Quando era criança, sonhava em ser médica. Meu objetivo era ajudar o máximo os outros. Mas, ao crescer, fui notando que meu emocional não daria conta de tanto sofrimento alheio. Eu me paralisaria e não ajudaria em nada. Depois acreditei que deveria fazer veterinária. Mais uma vez querendo ajudar os bichinhos e mais uma vez, notei que meu emocional não seria forte o suficiente. Não seria capaz de suportar tanta dor, já que sinto muito.

Quem me conhece sabe o quanto sou sentimental. Agarro-me em quem me oferece conforto, carinho emocional. Tenho vontade de abraçar e muitas vezes não seguro os meus sentimentos. Outras vezes, consigo segurar, simplesmente porque sei que não devo dizer aquilo que sinto para quem eu gosto, pois não posso. É dever deixar as pessoas seguirem sua felicidade. Assim como nós precisamos seguir a nossa.

Nesse turbilhão, sinto a solidão. Sentada em frente ao computador, tendo a internet para me conectar com meus amigos — todos eles ocupados e distantes -, tenho que lidar com esse sentimento constante. Pesquisei que ele paralisa, que ele te prende na sua cadeira e não te faz sentir a sua vida.
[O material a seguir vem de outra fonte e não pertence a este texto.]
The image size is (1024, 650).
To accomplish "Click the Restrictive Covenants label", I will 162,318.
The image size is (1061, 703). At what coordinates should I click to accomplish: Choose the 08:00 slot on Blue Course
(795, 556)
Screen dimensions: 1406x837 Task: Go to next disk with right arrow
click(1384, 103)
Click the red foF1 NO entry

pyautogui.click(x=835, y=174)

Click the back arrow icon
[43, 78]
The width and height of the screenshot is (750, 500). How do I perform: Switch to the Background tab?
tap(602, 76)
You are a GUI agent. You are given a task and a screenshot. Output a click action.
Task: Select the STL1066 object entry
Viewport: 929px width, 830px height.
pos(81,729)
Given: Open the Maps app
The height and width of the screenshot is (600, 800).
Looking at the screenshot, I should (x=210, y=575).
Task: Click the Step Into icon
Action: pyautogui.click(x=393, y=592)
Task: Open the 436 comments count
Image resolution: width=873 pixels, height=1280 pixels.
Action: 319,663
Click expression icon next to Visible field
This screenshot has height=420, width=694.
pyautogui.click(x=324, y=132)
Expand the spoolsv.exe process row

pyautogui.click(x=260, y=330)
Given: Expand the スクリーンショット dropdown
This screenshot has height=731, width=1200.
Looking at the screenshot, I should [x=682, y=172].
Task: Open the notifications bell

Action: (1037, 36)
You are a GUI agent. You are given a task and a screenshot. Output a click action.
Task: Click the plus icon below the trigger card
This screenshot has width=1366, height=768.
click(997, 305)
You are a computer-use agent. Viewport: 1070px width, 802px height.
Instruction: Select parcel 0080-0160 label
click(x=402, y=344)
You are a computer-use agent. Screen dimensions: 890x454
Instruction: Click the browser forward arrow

A solidão se tornou uma companhia constante. Aprender a estar solitária, mas não se sentir solitária tem sido uma tarefa árdua. Conversar com meus pensamentos, que estão misturados a tantos sentimentos, trabalhar, dormir, fazer tudo e muito mais com a solidão. É, caro leitor, isso pesa cada vez mais em meu coração. Escrevo, leio, saio para andar de bicicleta. Mas ela parece que me segue para assim que eu estiver frágil, atacar. Só tenho uma única certeza, estou lutando e vou continuar a lutar.